**Written exercise**
Rewrite the entries below, changing "dropdown" to "menu" and leaving everything else as it is. Omit the pictures.
START Material provided
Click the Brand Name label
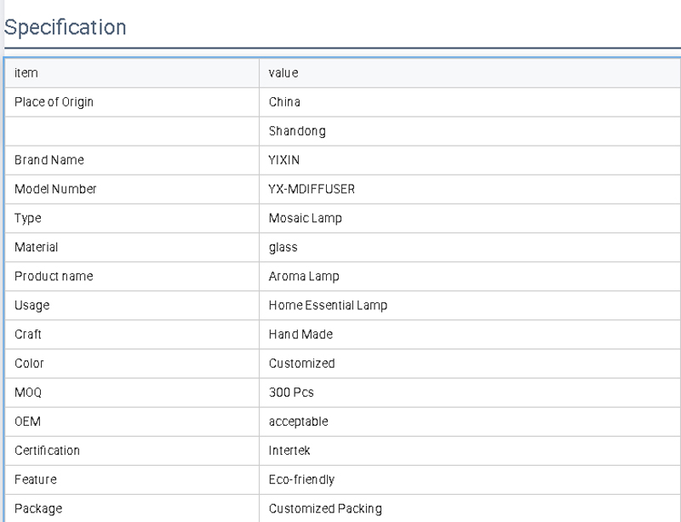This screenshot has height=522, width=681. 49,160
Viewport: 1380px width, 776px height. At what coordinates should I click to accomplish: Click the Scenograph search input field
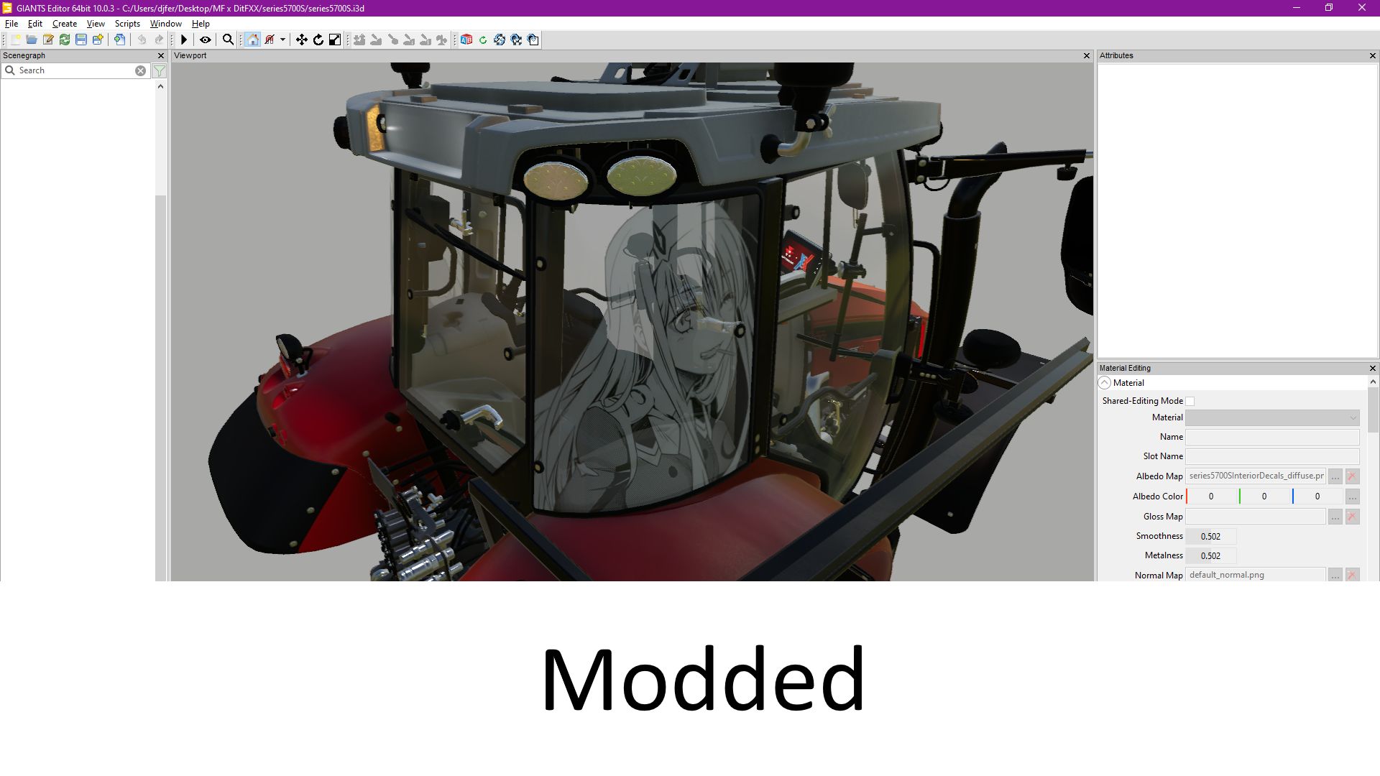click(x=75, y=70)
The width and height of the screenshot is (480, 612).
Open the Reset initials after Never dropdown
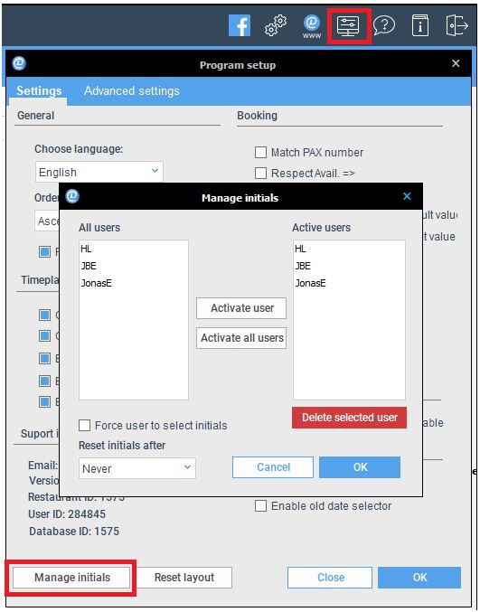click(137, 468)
END Material provided
**Expected answer**
Click the Brand Name label
This screenshot has height=522, width=681. 49,160
Viewport: 1380px width, 776px height. At what coordinates should I click to accomplish: Click the Scenograph search input field
click(x=75, y=70)
The width and height of the screenshot is (480, 612).
Open the Reset initials after Never menu
click(137, 468)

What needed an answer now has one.